*Short problem*. Carry on the passage about the mother who keeps away from her grandson, starting after its last sentence.

*Source text*.
You would take me to appointments when I needed the company, you would be phoning off the hook every day to see how we both are, you would hug me when the terrible two’s were driving me mad, or there wasn’t anything helpful left to say. I can’t imagine a day going by where you wouldn’t want to see us both, to hold your grandson, to sit with your daughter, and just while away the time with us both.

You would probably tell me that it’s her depression and the years of being alone, but you’ll have to excuse me for insisting that it is still not normal for a parent to not want to see their grandchildren. After almost three weeks of no contact, it is not normal for a parent to have to be bullied into spending some time with their daughter and grandchild. And yet that’s what happened today. And I don’t know why I bothered. After an hour and a half of sitting on my couch watching him while I played with him, a large portion of that spent with her eyes closed, she left. My mother hadn’t hugged him, kissed him, read to him, or even touched him. She hadn’t even moved from her spot on the couch to go down to his level and join a game.

*Stored rows*.

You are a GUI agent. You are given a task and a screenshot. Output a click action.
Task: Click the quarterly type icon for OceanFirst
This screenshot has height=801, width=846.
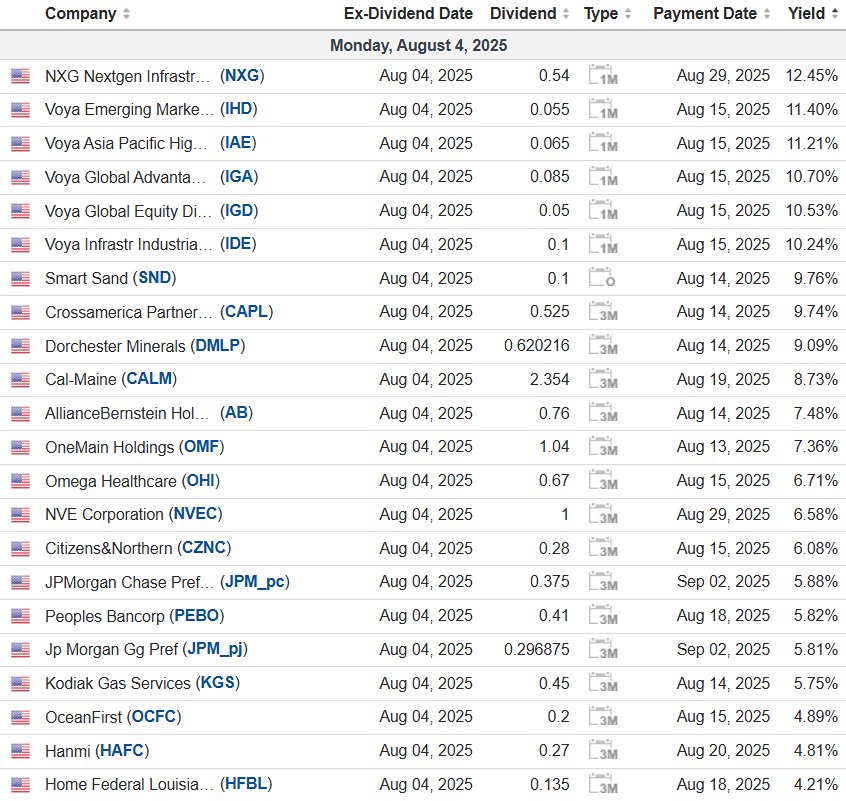tap(602, 717)
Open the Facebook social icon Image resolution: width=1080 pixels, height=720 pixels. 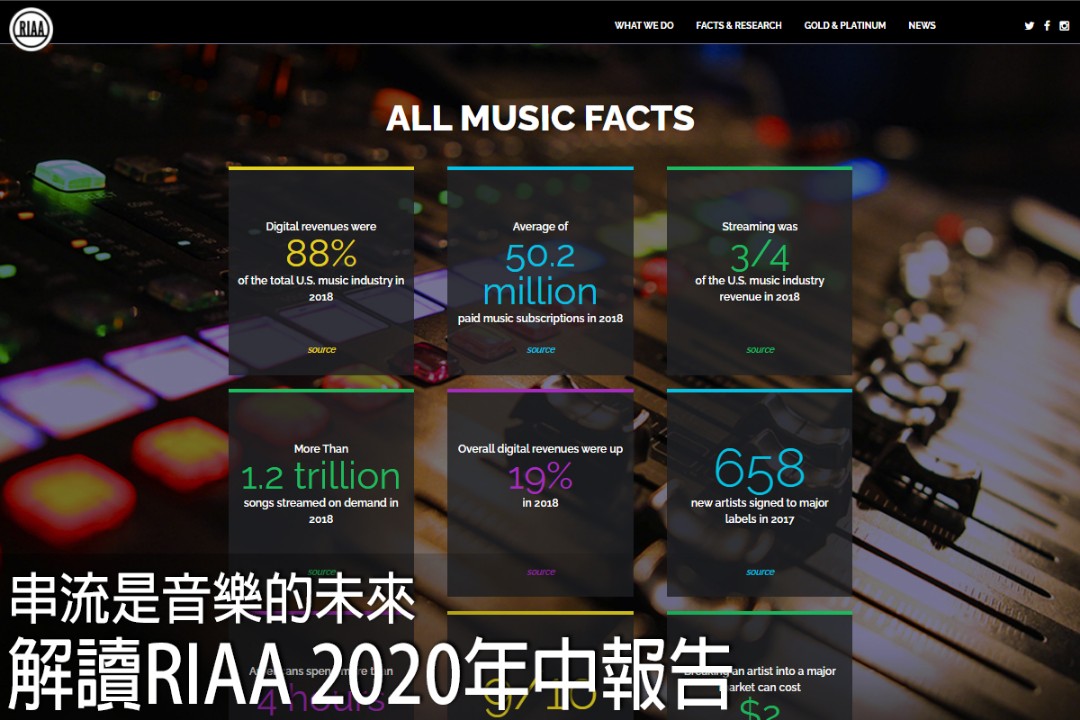tap(1047, 26)
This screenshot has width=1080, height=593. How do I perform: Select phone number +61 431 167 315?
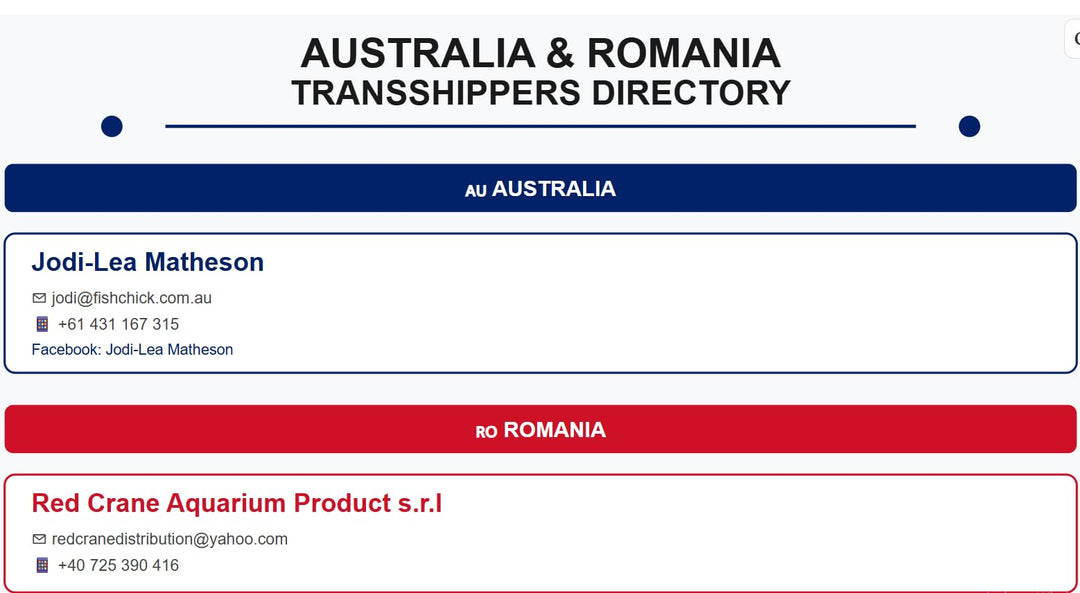click(x=118, y=324)
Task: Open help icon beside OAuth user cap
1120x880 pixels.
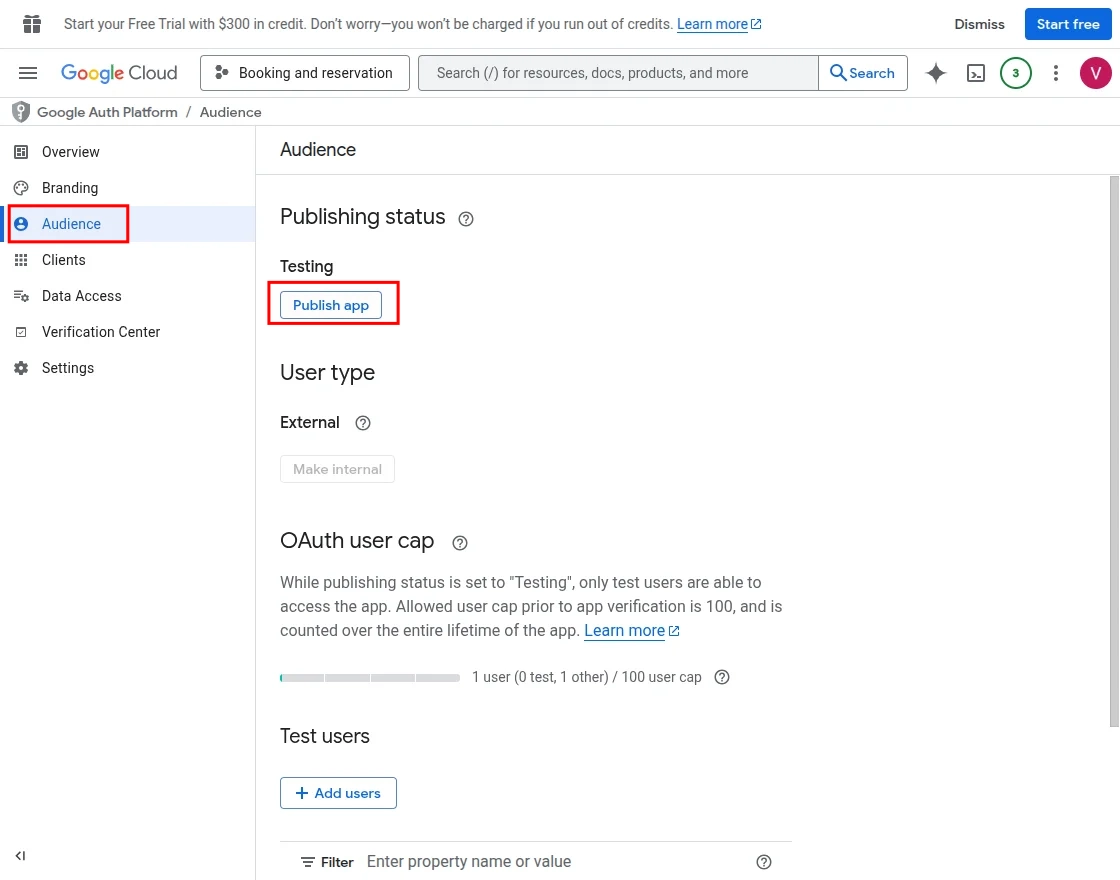Action: [459, 542]
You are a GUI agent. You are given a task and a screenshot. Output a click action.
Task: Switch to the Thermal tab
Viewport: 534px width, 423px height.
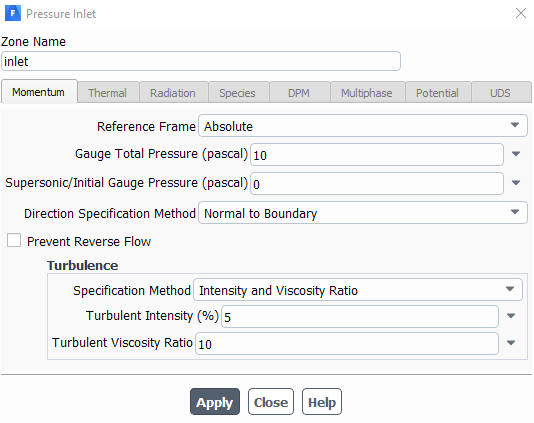(x=108, y=92)
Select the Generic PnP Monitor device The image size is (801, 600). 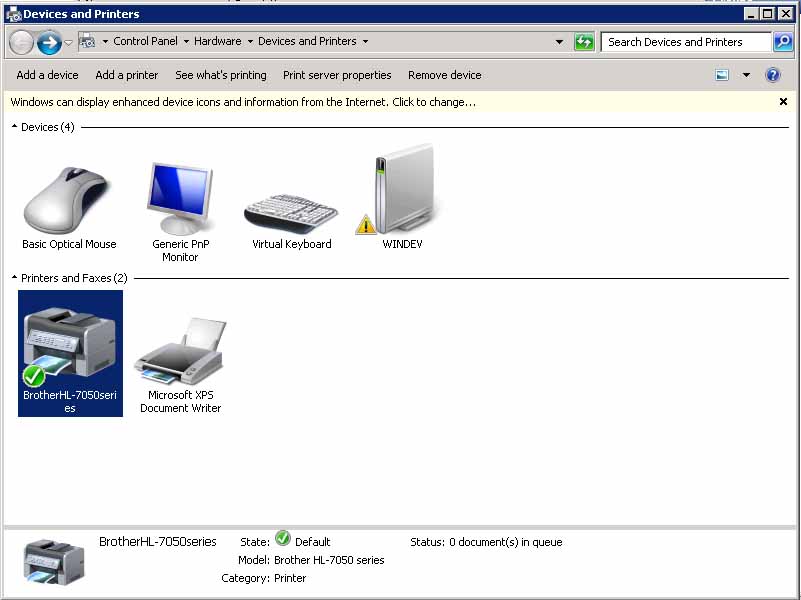coord(180,190)
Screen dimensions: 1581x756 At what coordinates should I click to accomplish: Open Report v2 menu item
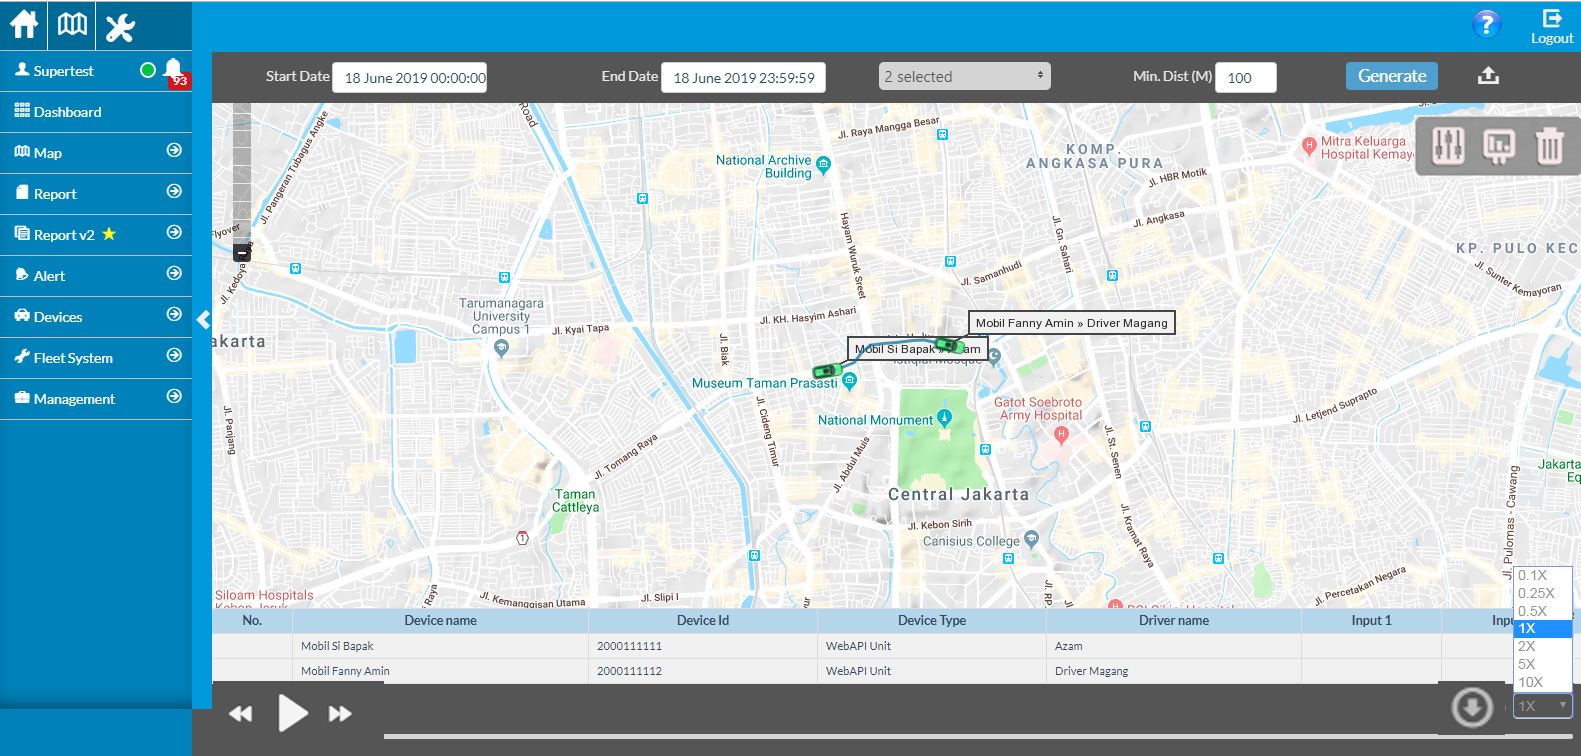pos(96,235)
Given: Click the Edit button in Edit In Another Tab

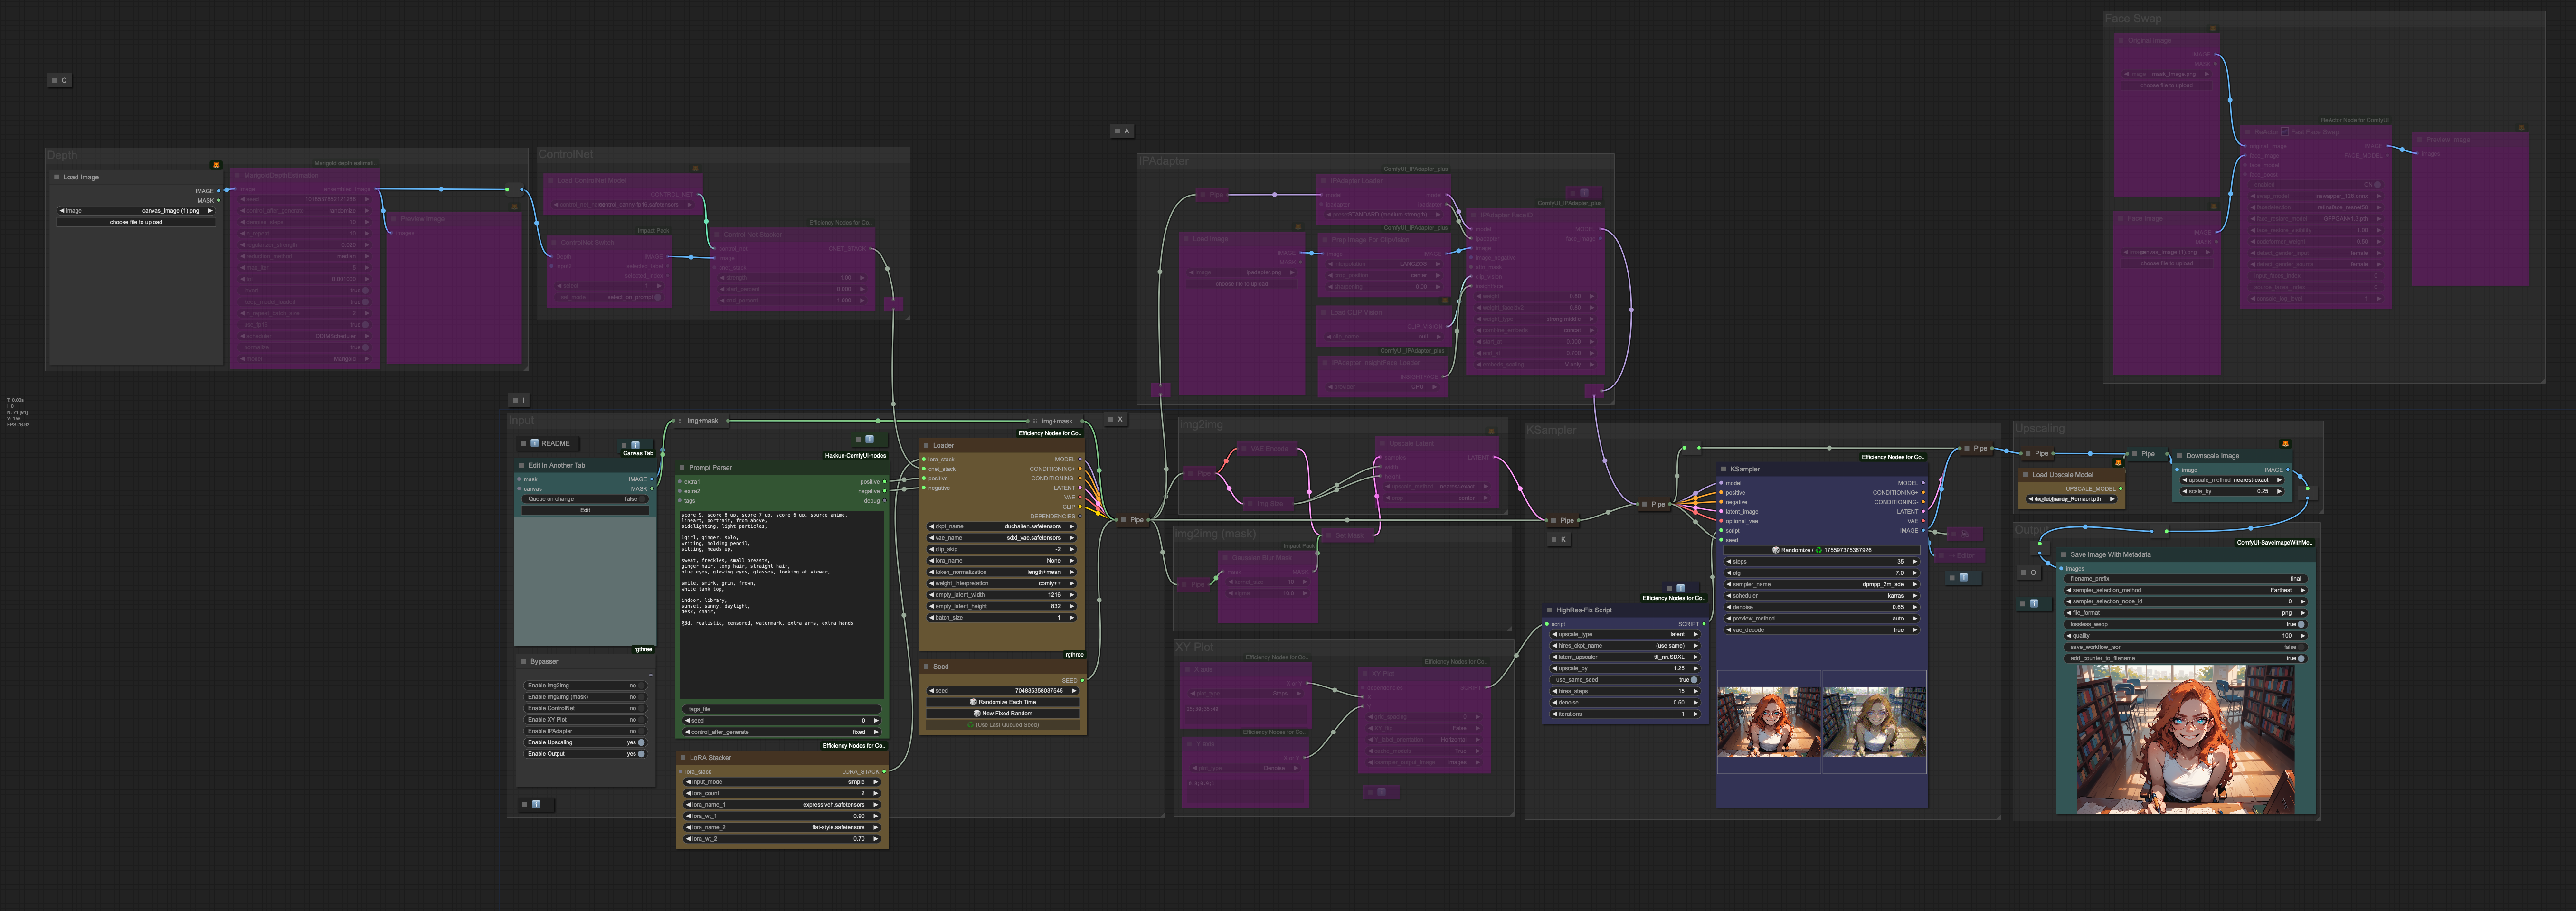Looking at the screenshot, I should (x=585, y=510).
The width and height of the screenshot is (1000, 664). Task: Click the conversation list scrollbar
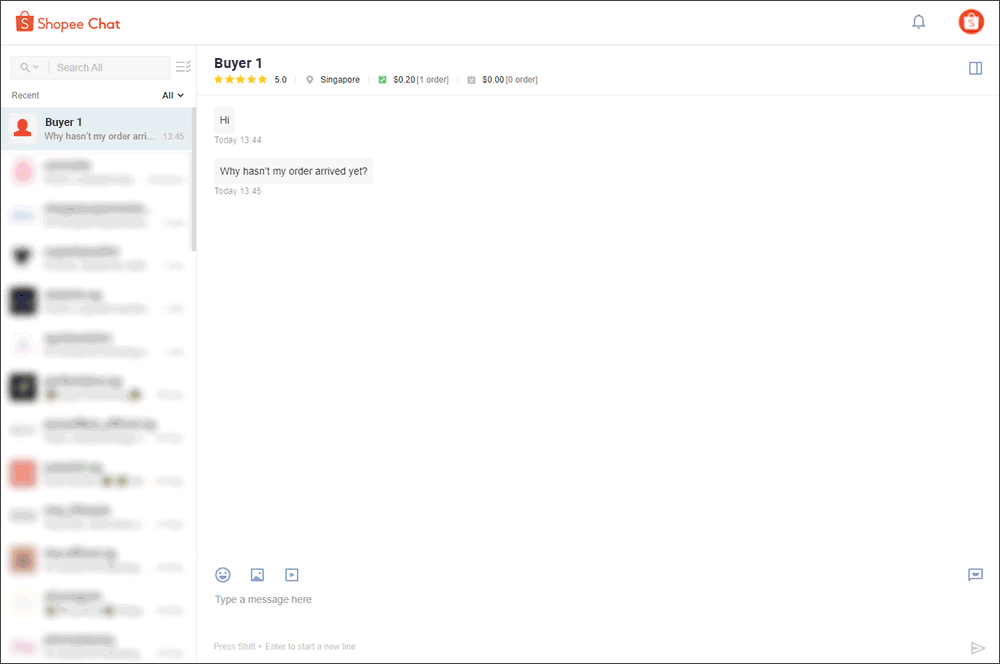pyautogui.click(x=194, y=180)
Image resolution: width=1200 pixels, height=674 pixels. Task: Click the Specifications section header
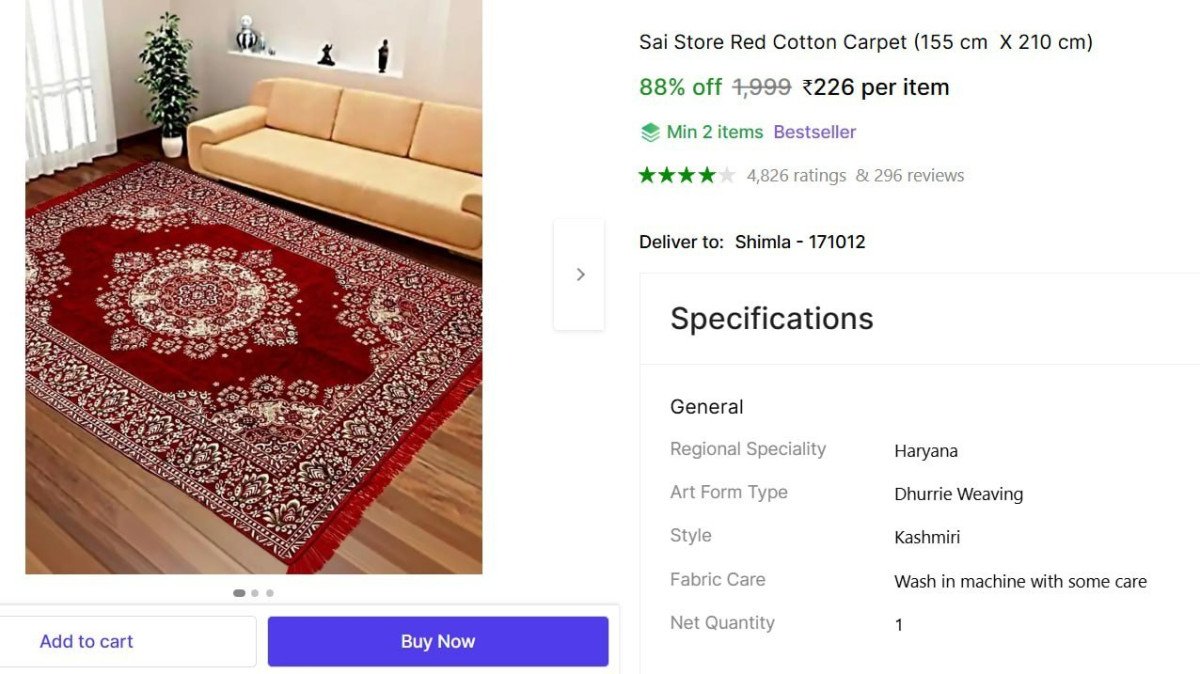[x=771, y=318]
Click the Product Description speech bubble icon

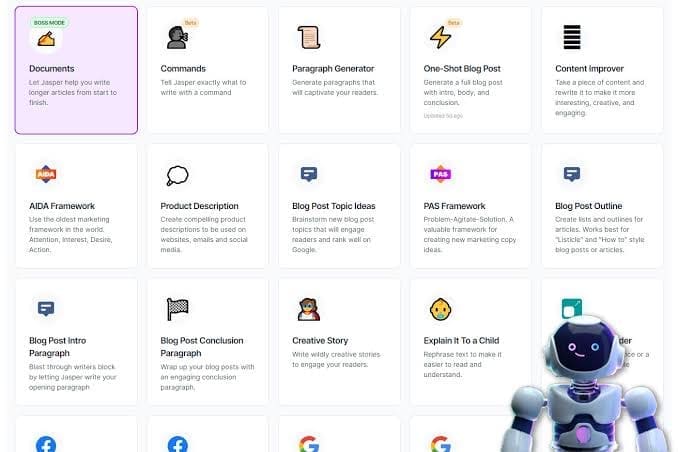(177, 175)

*Task result*.
It’s true- I might imagine you being here through the tragically rose coloured glasses of knowing you never will be again. But it’s not the fact that you’re gone that tells me you would hardly let R go if you had the chance, it’s just fact. Because somehow, with one parent who told me she had to ‘learn’ to hug me when I needed it, I still grew up affectionate and loving to my friends and family. Even though I’ve been told that I’m loved the least out of her children, I’ve somehow got a sense of self-worth and belief. And I didn’t give myself those things, you did.

So I know, with the certainty of really knowing a person, the way I’m coming to believe I never will know my own mother, that you would be cuddling and playing and singing with my little boy every chance you could get your hands on. You would call, probably too much, to find out how we are and to tell us you care. It wouldn’t be a chore, or something you needed to be reminded to do or argued into.

I don’t worry about R, the way I sometimes worry about myself. He has two parents that know how to make him feel loved and special. Thank God, he doesn’t need you in his life to make him feel supported and worth something.

Sadly however, I sometimes think that I still do.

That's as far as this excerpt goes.